- **TASK DIRECTIONS**
Below, find the line containing "The width and"; from there to the final line, print every line exactly and skip the pictures.

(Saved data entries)
--

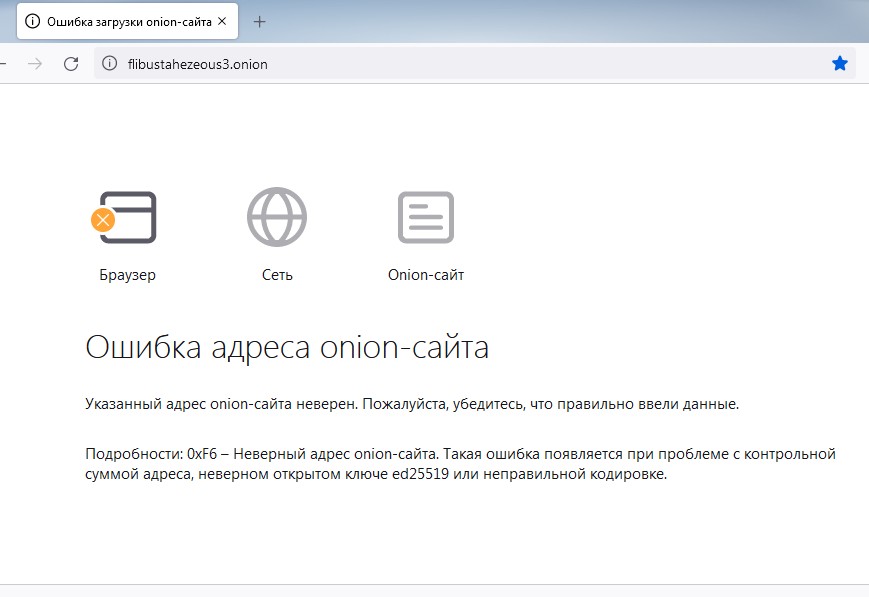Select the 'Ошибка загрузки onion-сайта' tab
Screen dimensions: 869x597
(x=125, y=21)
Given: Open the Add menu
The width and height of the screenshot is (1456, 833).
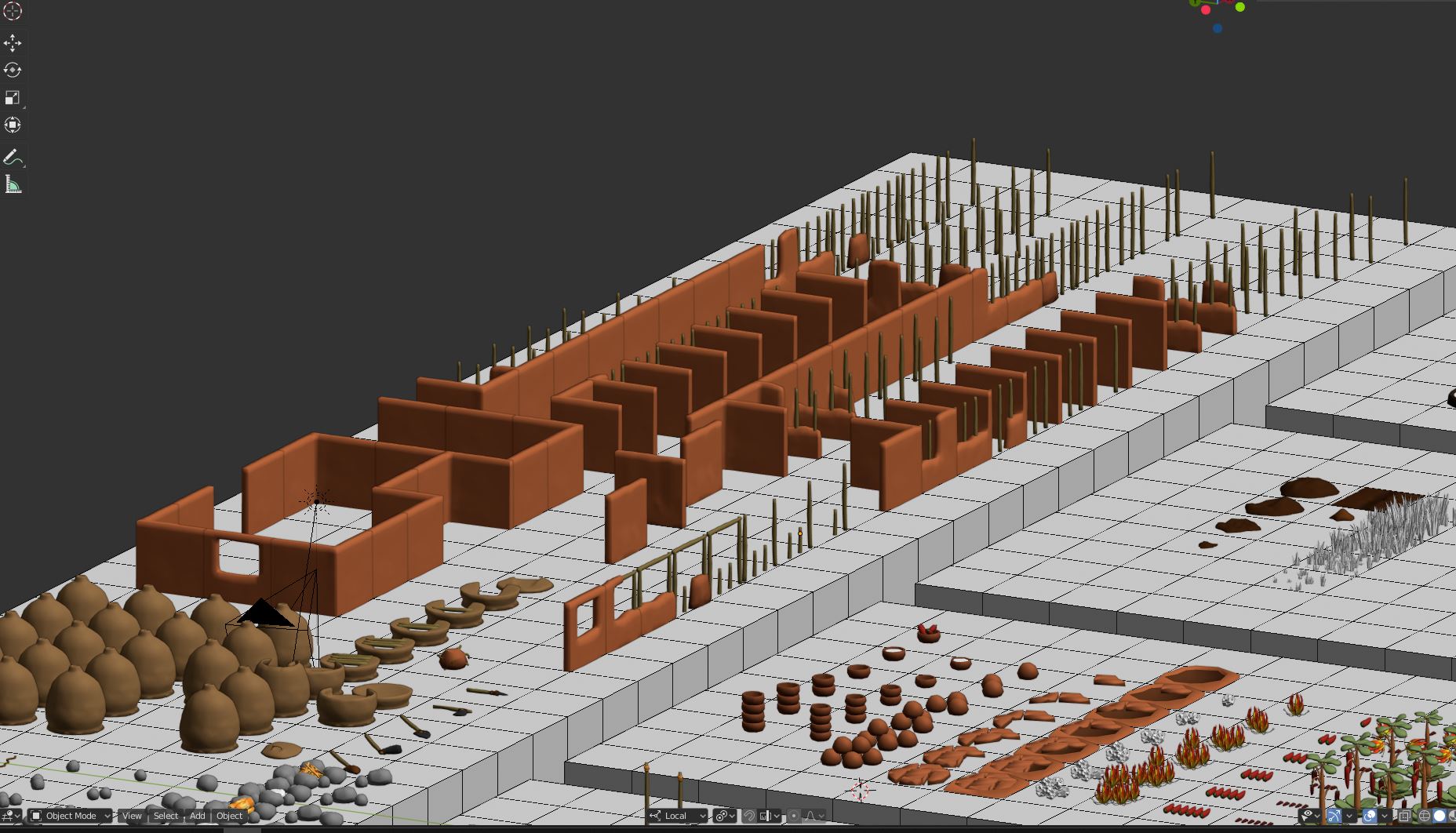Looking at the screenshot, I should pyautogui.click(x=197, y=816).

--

- **RESPONSE AREA**
The width and height of the screenshot is (1456, 833).
Looking at the screenshot, I should pyautogui.click(x=197, y=816).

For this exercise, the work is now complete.